E o pior é que a questão atual já não é se o teletrabalho veio para ficar, pois a questão que se coloca é como as empresas se devem adaptar a este novo modelo. Uma verdadeira revolução, já não industrial ou do conhecimento, mas laboral. Não acredito neste modelo de trabalho remoto, mas sim nas políticas de trabalho flexível (dias de férias suplementares; avaliação de desempenho com base em objetivos e estratégias para melhorar a visibilidade do trabalho perante a Gestão; adaptação da flexibilidade de horário / local fixo para trabalhar de acordo o modelo de negócio e da avaliação do colaborador; licenças sem vencimento; promoção de encontros que estimulem a socialização, a partilha e o feedback; etc). Mesmo sabendo que as pessoas desejam um regime misto (49%) com trabalho remoto e 84% a referir que “2 ou 3 dias remotamente seria o ideal”, continuo a não acreditar neste modelo. Inclusive que 65% das pessoas considerariam mudar de empresa, se na nova empresa, fosse permitido o trabalho remoto e 39% mudariam, mesmo reduzindo o seu rendimento atual. Não acredito e a física explica muito bem a minha discordância com o efeito de relaxação.

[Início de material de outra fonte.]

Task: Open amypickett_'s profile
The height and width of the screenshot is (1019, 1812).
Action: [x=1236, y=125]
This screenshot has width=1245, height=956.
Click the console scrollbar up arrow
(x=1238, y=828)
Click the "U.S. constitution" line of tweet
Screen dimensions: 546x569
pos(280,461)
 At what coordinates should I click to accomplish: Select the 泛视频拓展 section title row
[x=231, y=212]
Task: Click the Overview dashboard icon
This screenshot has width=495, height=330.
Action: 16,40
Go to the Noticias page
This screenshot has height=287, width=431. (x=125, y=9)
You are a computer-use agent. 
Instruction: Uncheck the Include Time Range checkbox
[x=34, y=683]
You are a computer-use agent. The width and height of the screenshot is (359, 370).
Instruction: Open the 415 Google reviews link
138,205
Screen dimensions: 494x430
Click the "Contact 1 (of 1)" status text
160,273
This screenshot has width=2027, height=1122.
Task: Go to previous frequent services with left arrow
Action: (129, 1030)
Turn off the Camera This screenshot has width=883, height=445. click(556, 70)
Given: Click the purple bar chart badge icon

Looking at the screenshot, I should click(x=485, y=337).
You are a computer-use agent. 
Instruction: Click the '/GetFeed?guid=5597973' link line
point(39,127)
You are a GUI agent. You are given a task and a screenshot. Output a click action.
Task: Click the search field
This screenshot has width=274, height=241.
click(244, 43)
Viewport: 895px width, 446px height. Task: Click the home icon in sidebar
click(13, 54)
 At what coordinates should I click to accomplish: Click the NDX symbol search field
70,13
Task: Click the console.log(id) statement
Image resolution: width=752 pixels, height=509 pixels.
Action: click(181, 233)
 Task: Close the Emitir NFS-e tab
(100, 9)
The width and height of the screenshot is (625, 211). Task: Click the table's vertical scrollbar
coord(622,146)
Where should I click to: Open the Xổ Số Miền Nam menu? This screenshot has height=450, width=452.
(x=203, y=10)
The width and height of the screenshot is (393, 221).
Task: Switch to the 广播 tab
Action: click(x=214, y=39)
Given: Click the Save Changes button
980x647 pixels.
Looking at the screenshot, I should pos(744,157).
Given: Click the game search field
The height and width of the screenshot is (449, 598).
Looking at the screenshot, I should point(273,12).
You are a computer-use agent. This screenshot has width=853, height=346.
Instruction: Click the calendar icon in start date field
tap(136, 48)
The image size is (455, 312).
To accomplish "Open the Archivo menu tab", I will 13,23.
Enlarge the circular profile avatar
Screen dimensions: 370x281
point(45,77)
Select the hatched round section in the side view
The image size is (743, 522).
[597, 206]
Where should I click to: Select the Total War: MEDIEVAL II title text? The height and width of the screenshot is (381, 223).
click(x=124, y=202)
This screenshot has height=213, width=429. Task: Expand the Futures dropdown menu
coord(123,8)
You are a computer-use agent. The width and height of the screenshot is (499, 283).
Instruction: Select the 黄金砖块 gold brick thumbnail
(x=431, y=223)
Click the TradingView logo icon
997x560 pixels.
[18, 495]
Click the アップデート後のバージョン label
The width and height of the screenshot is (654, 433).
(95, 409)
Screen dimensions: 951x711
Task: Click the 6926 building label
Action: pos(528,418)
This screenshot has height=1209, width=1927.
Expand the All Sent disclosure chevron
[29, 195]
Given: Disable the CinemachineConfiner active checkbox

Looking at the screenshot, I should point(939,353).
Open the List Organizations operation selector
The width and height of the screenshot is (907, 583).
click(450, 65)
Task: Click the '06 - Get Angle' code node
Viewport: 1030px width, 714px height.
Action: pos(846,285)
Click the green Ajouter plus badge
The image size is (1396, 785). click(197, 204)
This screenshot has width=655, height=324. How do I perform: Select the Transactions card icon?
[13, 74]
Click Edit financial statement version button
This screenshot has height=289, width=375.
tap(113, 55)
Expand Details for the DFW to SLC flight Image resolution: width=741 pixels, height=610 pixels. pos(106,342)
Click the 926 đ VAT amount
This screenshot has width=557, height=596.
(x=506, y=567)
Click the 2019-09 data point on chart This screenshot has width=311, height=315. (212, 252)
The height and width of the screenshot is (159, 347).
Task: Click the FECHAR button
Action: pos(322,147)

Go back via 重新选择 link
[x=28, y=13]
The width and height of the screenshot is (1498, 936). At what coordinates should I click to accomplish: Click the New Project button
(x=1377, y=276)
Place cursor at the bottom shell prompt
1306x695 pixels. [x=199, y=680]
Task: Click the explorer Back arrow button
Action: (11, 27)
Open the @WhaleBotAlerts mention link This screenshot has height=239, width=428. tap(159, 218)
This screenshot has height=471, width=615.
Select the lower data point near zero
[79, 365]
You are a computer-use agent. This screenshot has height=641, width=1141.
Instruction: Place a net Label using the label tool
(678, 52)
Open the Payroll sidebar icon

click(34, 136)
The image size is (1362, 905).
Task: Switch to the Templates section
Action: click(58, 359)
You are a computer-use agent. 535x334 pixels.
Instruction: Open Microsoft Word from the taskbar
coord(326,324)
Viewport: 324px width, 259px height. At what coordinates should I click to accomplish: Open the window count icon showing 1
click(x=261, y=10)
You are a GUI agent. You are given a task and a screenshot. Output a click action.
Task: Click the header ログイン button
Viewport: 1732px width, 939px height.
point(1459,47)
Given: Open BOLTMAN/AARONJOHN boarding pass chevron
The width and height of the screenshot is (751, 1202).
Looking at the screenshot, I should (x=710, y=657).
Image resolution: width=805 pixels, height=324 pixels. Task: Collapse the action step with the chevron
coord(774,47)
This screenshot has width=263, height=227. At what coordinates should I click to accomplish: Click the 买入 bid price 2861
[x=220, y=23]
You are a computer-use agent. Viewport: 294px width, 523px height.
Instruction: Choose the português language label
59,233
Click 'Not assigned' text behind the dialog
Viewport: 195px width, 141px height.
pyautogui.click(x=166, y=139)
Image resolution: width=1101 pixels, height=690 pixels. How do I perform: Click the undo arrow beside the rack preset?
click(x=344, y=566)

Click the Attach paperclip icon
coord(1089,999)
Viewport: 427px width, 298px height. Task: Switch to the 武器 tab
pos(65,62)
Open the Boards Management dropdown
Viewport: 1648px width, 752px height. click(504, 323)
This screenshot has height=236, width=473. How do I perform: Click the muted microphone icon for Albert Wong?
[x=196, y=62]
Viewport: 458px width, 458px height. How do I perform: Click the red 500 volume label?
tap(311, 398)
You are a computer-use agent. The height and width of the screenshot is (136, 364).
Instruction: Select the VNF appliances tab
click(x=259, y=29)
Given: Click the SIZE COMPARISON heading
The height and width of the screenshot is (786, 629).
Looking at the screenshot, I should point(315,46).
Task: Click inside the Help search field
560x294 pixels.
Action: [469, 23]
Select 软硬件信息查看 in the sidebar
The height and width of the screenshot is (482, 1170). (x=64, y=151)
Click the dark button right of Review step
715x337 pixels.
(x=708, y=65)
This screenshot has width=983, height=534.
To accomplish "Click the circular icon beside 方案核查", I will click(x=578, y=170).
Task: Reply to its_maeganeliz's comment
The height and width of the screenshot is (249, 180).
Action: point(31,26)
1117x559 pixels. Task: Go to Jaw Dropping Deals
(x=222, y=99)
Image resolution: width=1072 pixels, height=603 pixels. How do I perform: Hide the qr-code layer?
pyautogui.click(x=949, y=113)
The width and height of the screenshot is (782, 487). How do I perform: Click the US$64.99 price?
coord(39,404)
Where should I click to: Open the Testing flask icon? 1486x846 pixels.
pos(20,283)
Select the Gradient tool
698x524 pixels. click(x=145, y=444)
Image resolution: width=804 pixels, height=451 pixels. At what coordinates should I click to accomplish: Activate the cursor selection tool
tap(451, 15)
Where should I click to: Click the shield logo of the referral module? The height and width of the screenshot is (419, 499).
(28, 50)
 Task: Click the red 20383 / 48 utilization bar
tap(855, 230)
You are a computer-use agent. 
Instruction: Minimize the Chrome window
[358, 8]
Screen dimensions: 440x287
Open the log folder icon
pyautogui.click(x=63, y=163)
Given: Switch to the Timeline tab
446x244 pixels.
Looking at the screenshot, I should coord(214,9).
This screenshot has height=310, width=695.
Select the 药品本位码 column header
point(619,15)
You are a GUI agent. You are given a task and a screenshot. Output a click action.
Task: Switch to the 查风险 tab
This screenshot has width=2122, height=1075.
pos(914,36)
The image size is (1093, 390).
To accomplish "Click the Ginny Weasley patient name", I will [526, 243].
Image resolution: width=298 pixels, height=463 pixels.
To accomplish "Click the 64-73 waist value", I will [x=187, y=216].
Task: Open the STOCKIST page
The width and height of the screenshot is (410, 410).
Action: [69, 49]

O que me preocupa é que o trabalho remoto, se tornou uma moda, trending, pois todos os ditos “gurus dos RH” afirma que o futuro do trabalho remoto já está a acontecer. Bem sei que é preciso escutar os colaboradores e adaptar os sistemas para que possa existir a máxima produtividade, com a máxima satisfação, potenciando uma relação win-win. Mas isso não significa que as empresas se tenham de adaptar a tudo o que é pretendido. Devem ser lideradas e liderar é tomar decisões, algumas difíceis e contra o status quo atual. Ambas as partes (empresas e pessoas) devem evitar o risco deste efeito de “relaxação” sob pena de as empresas serem incapazes de atrair e reter talento, mas também das pessoas serem consideradas redundantes e incluídas em processos de downsizings (logo desemprego) desnecessário.

Posso parecer alguém “old school”, mas isso é o que menos me preocupa. O que não gostaria de ver é uma moda gerar uma revolução no mundo do trabalho que prejudique as empresas e acima de tudo as pessoas, e que seja tarde para voltar atrás!